Un jeune sur cinq au chômage en France
L'anecdote ne va pas rassurer cette tranche d'âges (15-24 ans) de la population française la plus touchée par le chômage: une personne sur cinq concernée. L'angoisse est là et ne décroît pas. Il y a trois ans, les étudiants défilaient dans les rues pour manifester contre le contrat première embauche (CPE). Aujourd'hui, c'est au tour des réformes de l'université de semer le trouble.
Quand la fin du cycle universitaire approche, le doute s'installe dans les esprits. Plus particulièrement, avec une diminution de 50% des postes à pourvoir dans la fonction publique dans les années à venir, certains étudiants réfléchissent à deux fois quant à leur projet de carrière. Un nombre d'offres qui diminue d'un côté, des années d'études qui s'ajoutent de l'autre, avec la mastérisation des métiers de l'enseignement. Conséquence de l'inquiétude, les étudiants choisissent parfois une orientation pour ses débouchés. Julie, 22 ans, en master de toxicologie, explique: «J'ai choisi cette voie principalement pour ses nombreuses issues. Mais je serai toujours inquiète, jusqu'à ce que je trouve un boulot. Vu le climat actuel en France, ce n'est pas une bonne chose d'être au chômage en ce moment».

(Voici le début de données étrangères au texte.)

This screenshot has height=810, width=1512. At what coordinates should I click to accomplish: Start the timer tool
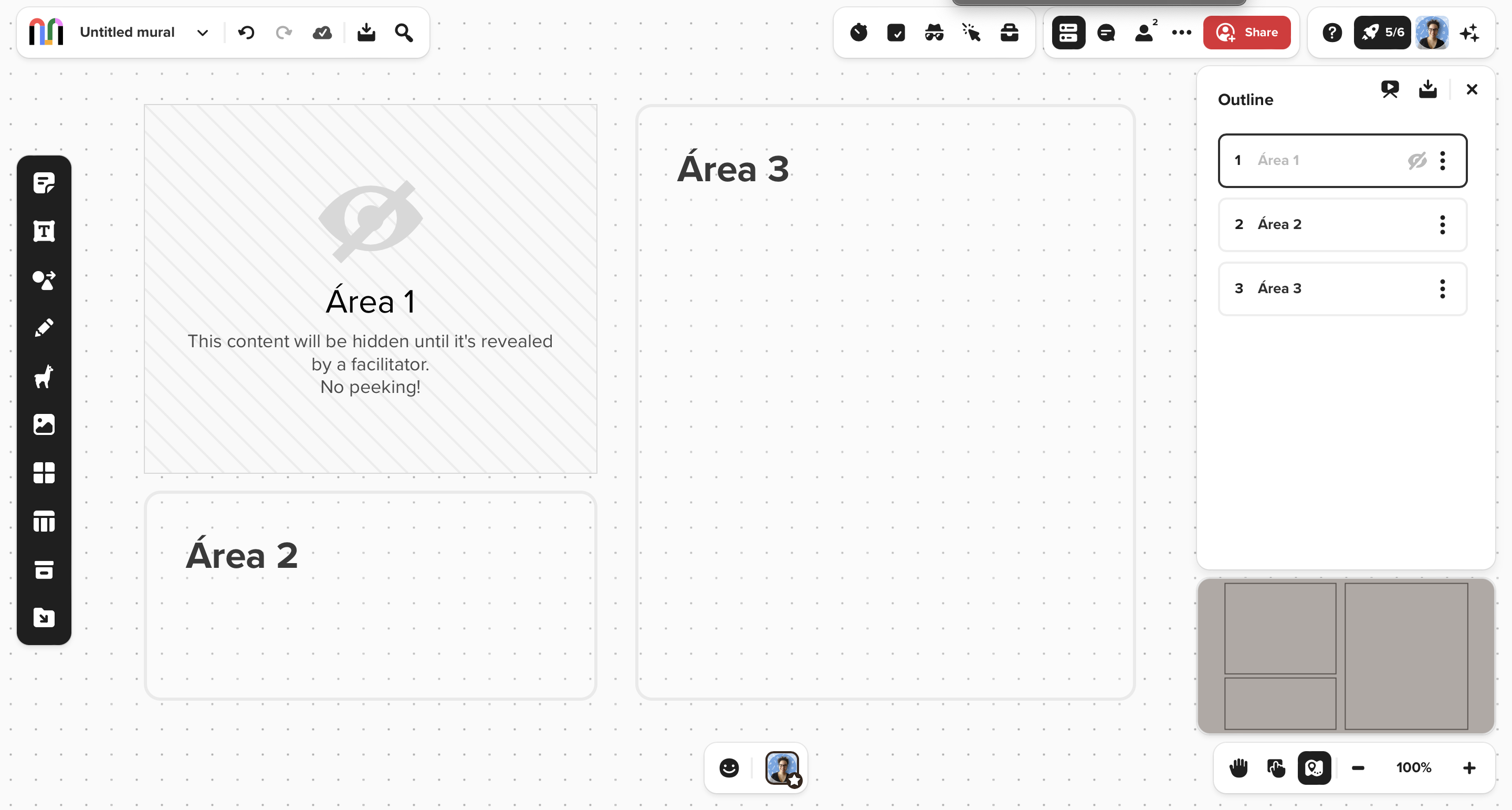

Un accompagnement à l'insertion professionnelle
Le cercle vicieux du manque d'expérience professionnelle s'empare souvent des jeunes diplômés: pas de kilomètres au compteur, donc pas de travail, et ainsi de suite. Une alternative efficace à ce problème est bien entendu le stage, obligatoire pour entrer en master de droit par exemple. Mais il est toujours difficile d'aménager, dans son emploi du temps, un ou deux mois pour une occupation non rémunérée. Le service d'insertion professionnelle de l'UBO (Suaoip) propose actuellement un «accompagnement renforcé vers l'emploi», dans les six mois qui suivent l'obtention du diplôme, pour aider l'ancien étudiant à devenir un futur travailleur.